Never stop learning. Especially today – there are so many great opportunities to continue to learn while on the job. Keep adding to the toolbox. Always be professional. Think about how your work is connected to and adds value to the business. Build strong relationships with colleagues – learn from them and share your knowledge. Put faith in the power of teams. Be the consummate team player that everyone wants on their team.
If you were to give one bit of advice to a candidate who was interested in pursuing a future as a data scientist – what would that be?
If you want a clear pathway into the profession, I would recommend university graduate programs like ours, which are specifically designed to help both new graduates and midcareer people become data scientists.
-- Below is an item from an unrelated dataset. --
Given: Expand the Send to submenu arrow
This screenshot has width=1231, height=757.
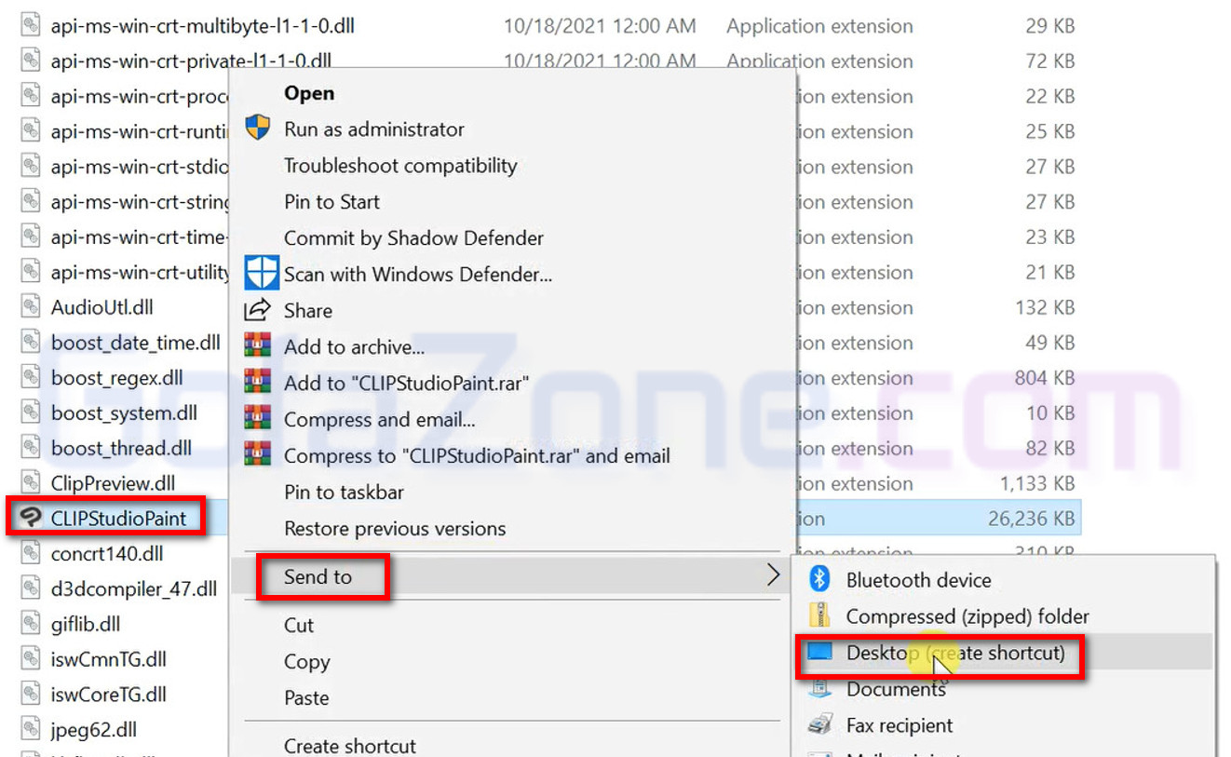Looking at the screenshot, I should click(773, 576).
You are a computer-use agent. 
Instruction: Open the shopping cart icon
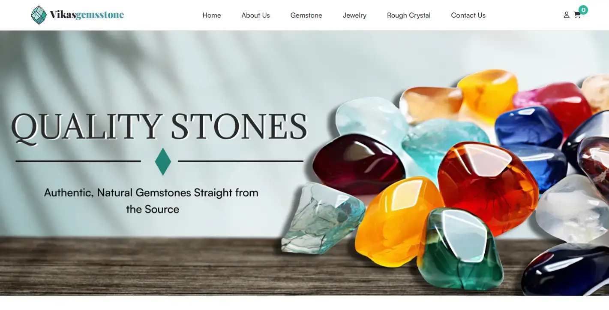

Our approach is to provide an intense, immersive learning experience in the shortage time possible – 10 months – so candidates can get into (or back to) the workforce quickly. There are also part-time and online options. Since the time we launched the first Master of Science in Analytics degree in 2006, there are now more than 100 similar programs worldwide, so there are plenty to choose from. There are also a number of online options for self-learners, where one can brush-up on their knowledge of statistics and improve their programming skills.
I would caution a candidate not to get caught up in the hype. Data scientists have been given the tagline of the “sexy” new career, and truthfully it’s nothing of the sort. Valuable insights from data don’t come easily or quickly. It’s plain hard work, and it takes a serious person with intelligence, skill and determination to see a problem through to completion. If that person is you, it’s an amazing career opportunity and you’ll find yourself with no shortage of work after graduation.
Michael Rappa is the founding director of the Institute for Advanced Analytics and a member of the faculty in the Department of Computer Science at North Carolina State University. As head of the Institute, he leads the nation’s first Master of Science in Analytics as its principal architect. Before joining NC State, for nine years he was a professor at the MIT Sloan School of Management. Dr. Rappa has more than 25 years of experience working across academic disciplines. An accomplished researcher and instructor, his passion is to bring an entrepreneurial and forward-thinking mindset to innovation in higher learning.